1. TaRNS4 The application of genes in wheat resistance to stripe rust is characterized by, The TaRNS4 The nucleotide sequence of the gene's open reading frame is shown in SEQ. ID. NO:1; The pathogen causing the stripe rust is physiological race CYR32; The wheat variety is XM318; Overexpression TaRNS4 Genes enhance wheat's resistance to stripe rust.

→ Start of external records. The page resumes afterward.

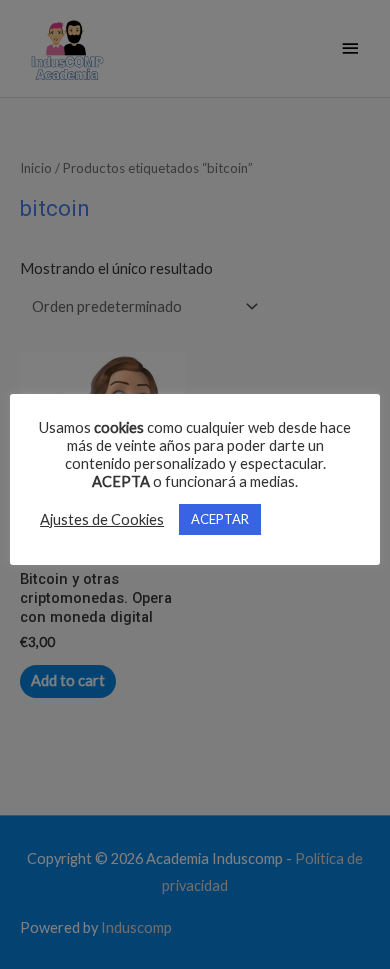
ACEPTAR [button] (220, 519)
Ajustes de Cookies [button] (102, 519)
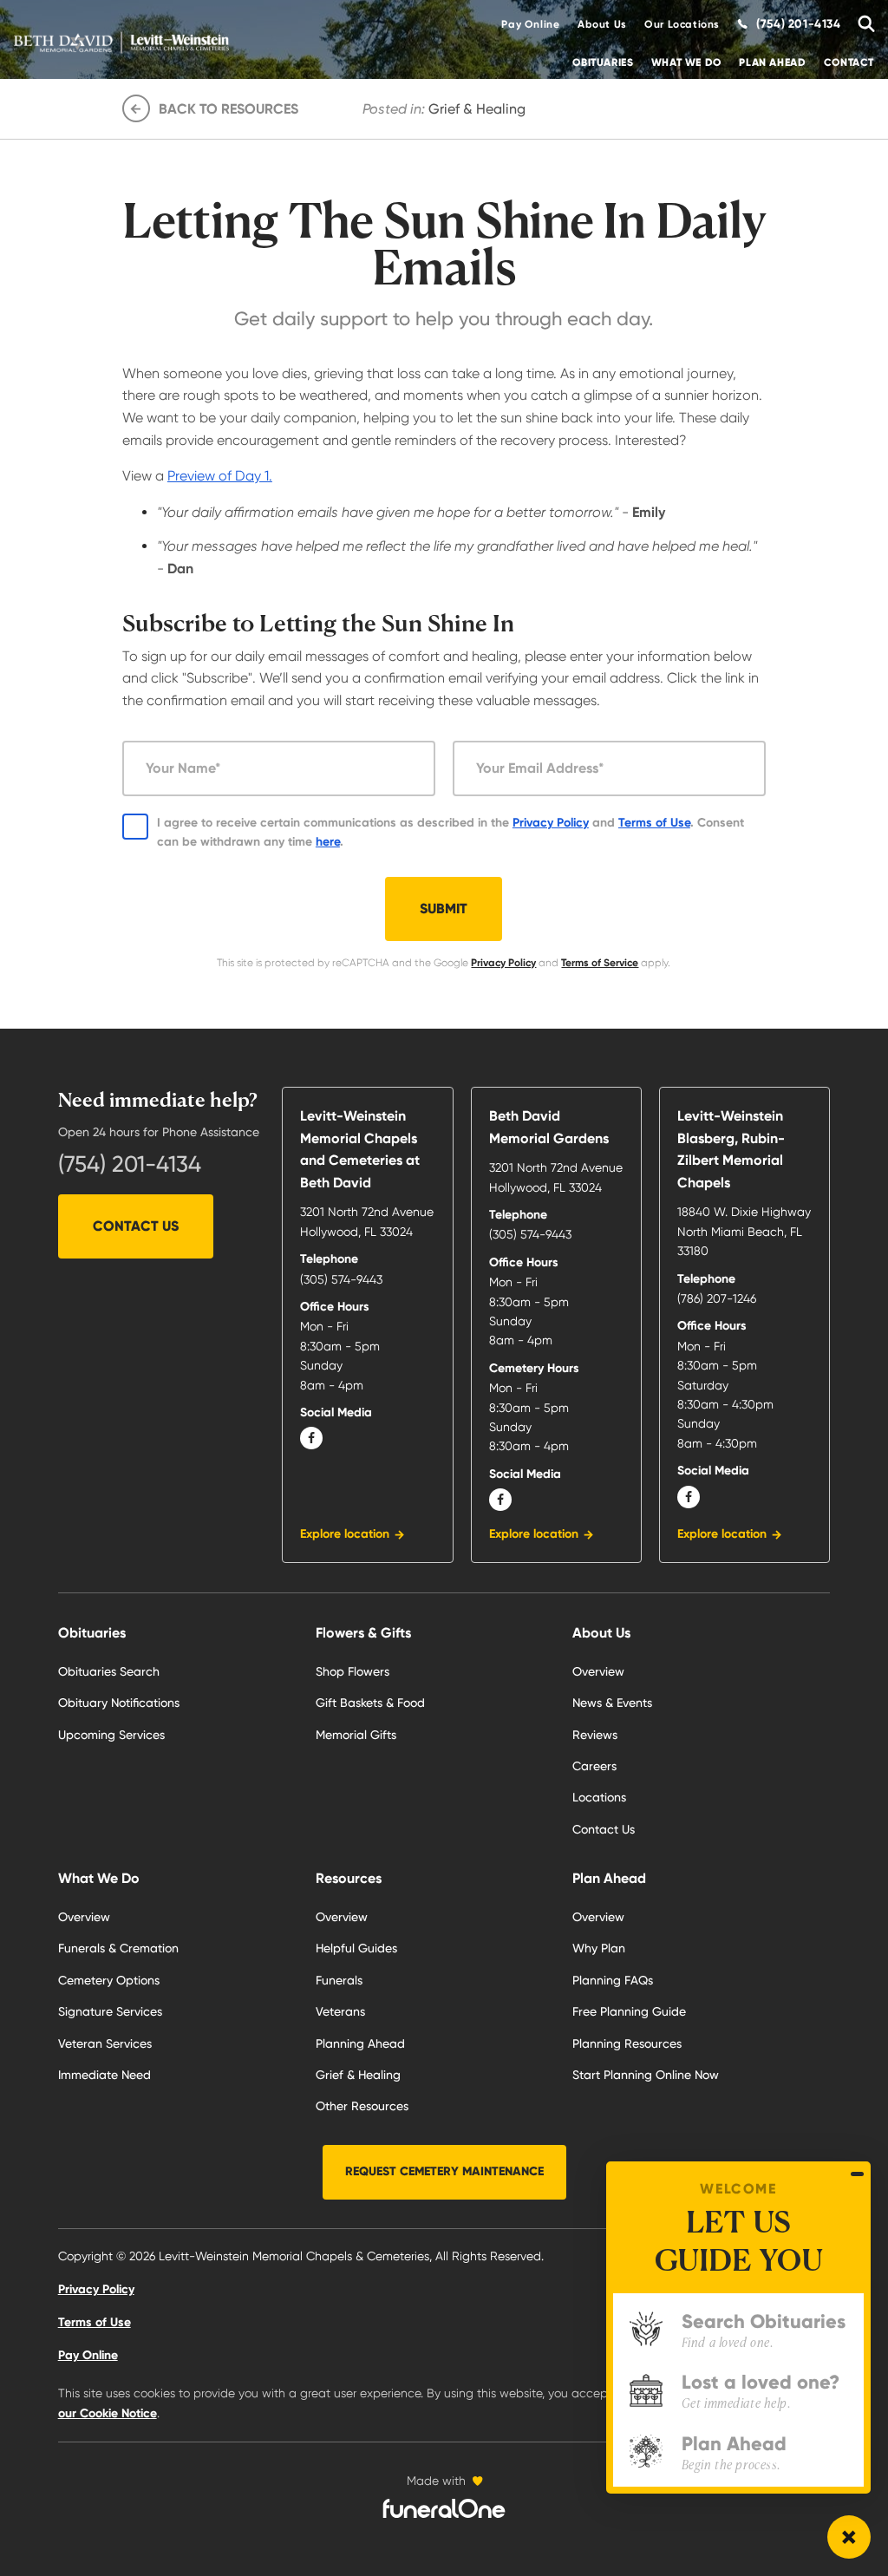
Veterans (340, 2011)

2. The application according to claim 1, characterized in that, Overexpression TaRNS4 Genes activate the wheat MAPK signaling pathway.

3. The application according to claim 2, characterized in that, Overexpression TaRNS4 Genes enhance the expression of disease resistance-related genes in wheat; The disease resistance-related genes include PR1 Gene, NPR1 Genes and MAPK4 Gene.

4. A method for breeding a wheat variety resistant to stripe rust, characterized in that, Overexpression in wheat TaRNS4 Gene; The TaRNS4 The nucleotide sequence of the gene's open reading frame is shown in SEQ. ID. NO:1; The pathogen causing the stripe rust is physiological race CYR32; The wheat variety is XM318.

5. The method for breeding wheat varieties resistant to stripe rust according to claim 4, characterized in that, The process includes constructing an overexpression vector, transferring the overexpression vector into Agrobacterium, and infecting wheat embryos with Agrobacterium carrying the overexpression vector to obtain the wheat variety resistant to stripe rust.

6. The method for breeding wheat varieties resistant to stripe rust according to claim 5, characterized in that, The overexpression vector includes TaRNS4 Genes and empty vectors; The unloaded carrier is a Ubi-C1300GTW.

7. The method for breeding wheat varieties resistant to stripe rust according to claim 5, characterized in that, The Agrobacterium is Agrobacterium EHA105.